– В таком случае, друг мой, – проговорила Луиза с дрожью в голосе, – постарайтесь убить любовь, чтобы она не стала мукой всей вашей жизни.

– Нет, Луиза, нет, лучше смерть, – с жаром возразил Бенедикт. – В этой любви все мое счастье, вся моя жизнь, все мое будущее! С тех пор как я полюбил Валентину, я стал иным человеком, я только теперь чувствую, что живу… Темный покров, окутавший мою жизнь, разорвался сверху донизу, я уже не одинок на этой земле, меня не тяготит более собственное ничтожество, силою любви я расту час от часу. Разве не видите вы на моем лице выражение спокойствия, делающее мой вид более сносным?

– Я вижу лишь пугающую меня уверенность в себе, – ответила Луиза. – Друг мой, вы сами себя погубите. Эти химеры исковеркают вашу жизнь, вы растратите всю свою энергию на пустые мечтания, и когда придет пора свершений, вы с сожалением убедитесь, что уже лишены сил.

– А что же это за пора свершений?

– Это время, когда человек обретает свое место в обществе, не будучи никому в тягость.

– Ну, так я завтра же начну вершить свою судьбу: стану адвокатом или грузчиком, музыкантом или хлебопашцем – выбор большой.

– Никем вы не сможете стать, Бенедикт, ибо в вашем состоянии душевного беспокойства любое занятие через неделю…

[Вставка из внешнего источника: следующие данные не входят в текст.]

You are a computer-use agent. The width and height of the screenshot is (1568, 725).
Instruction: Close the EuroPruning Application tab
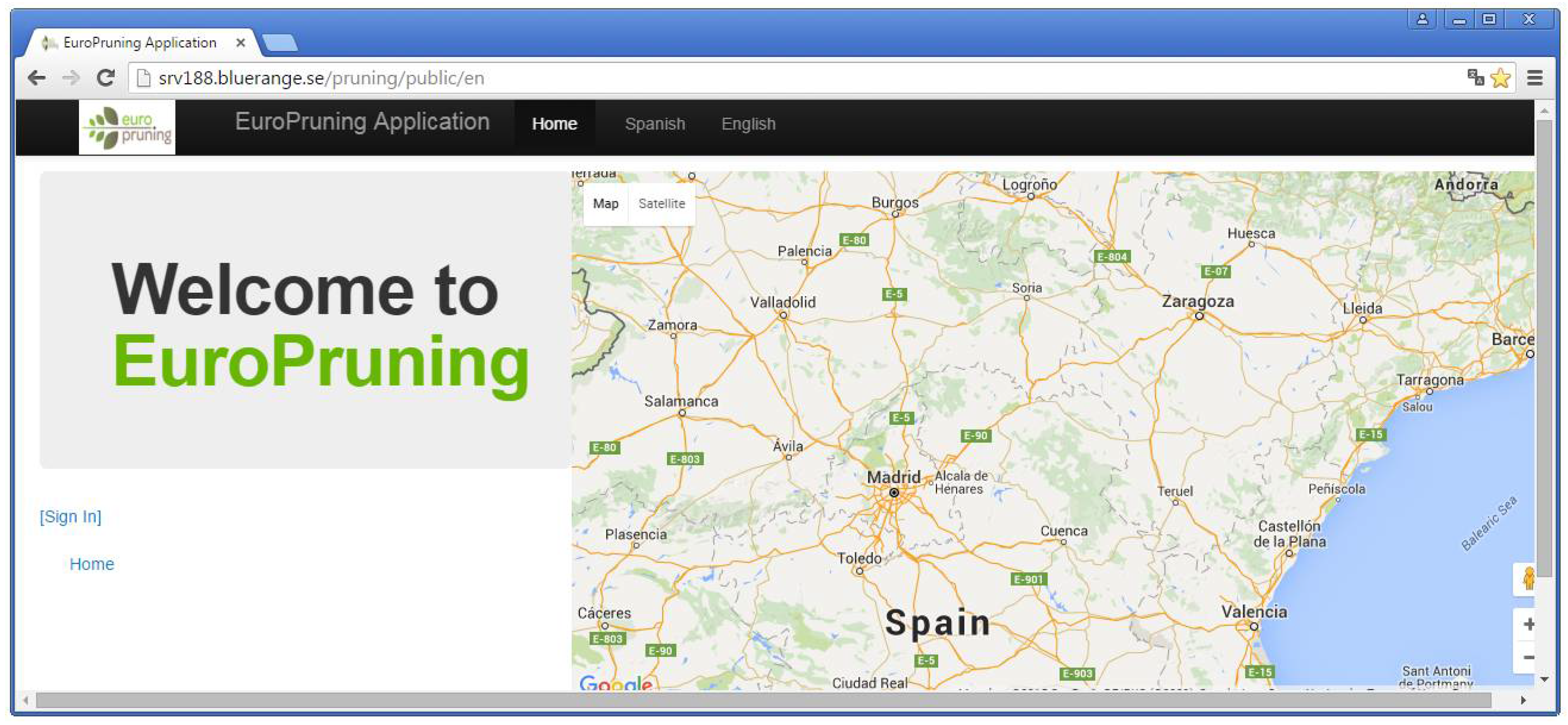pyautogui.click(x=240, y=43)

– …мне опостылеет. Согласен, но у меня останется возможность размозжить себе череп, если жизнь будет мне невмоготу, или стать лаццарони[12], если жизнь мне улыбнется. По здравому размышлению я пришел к выводу, что ни на что иное и не гожусь. Чем больше я учился, тем больше терял вкус к жизни, и теперь – немедля! – хочу вернуться к моему естественному состоянию, к грубому деревенскому существованию, к простым мыслям и скромной жизни. От моего надела – а там недурные земли! – я получаю пятьсот ливров ренты, есть у меня домик, крытый соломой, так что я смогу достойно жить в своих владениях, один, свободный, счастливый, праздный, не будучи никому в тягость.

– Вы это серьезно?

– А почему бы и нет? В таком обществе, как наше, при получаемом нами образовании самое разумное – добровольно вернуться к животному состоянию, из которого нас пытаются вытащить. И на это ушло целых двадцать лет. Но послушайте, Луиза, не создавайте за меня химер и иллюзий, в сотворении которых вы меня же и упрекаете. Именно вы предлагаете мне израсходовать зря мою энергию, пустить ее по ветру, вы уговариваете меня работать и стать таким же человеком, как и все прочие, посвятить свою молодость, свои ночные бдения, самые прекрасные часы счастья и поэзии тому, чтобы заслужить благопристойную старость, дряхлеть, гаснуть, упрятав ноги в меховое покрывало и откинув голову на пуховую подушку. А ведь такова цель моих сверстников, коих порой именуют благоразумными юношами, а в сорок лет – людьми положительными. Храни их Бог! Пусть же они всей душой стремятся к своей возвышенной цели: стать попечителем коллежа, или муниципальным советником, или секретарем префектуры. Пусть они откармливают своих быков и объезжают своих лошадей, разъезжают по ярмаркам; пусть они будут слугами при королевском дворе или слугами при дворе птичьем, рабами министра или рабами отары, префектами в раззолоченных ливреях или прасолами, щеголяющими поясами, в которых зашиты золотые монеты, и пусть после долгих лет трудной жизни, барышничества, пошлости или грубости они оставляют плоды неусыпных своих трудов какой-нибудь девице, состоящей у них на содержании, международной авантюристке или толстощекой служанке из Берри – безразлично, делается ли это с помощью завещания или вмешательства наследников, которым не терпится «насладиться жизнью». Вот он, вожделенный идеал, который во всем своем блеске воплощается вокруг нас! Вот он, прославленный идеал жизни, к которому стремятся все мои ровесники и соученики. Скажите же откровенно, Луиза, разве, отвергая все это, я отвергаю нечто достославное и прекрасное?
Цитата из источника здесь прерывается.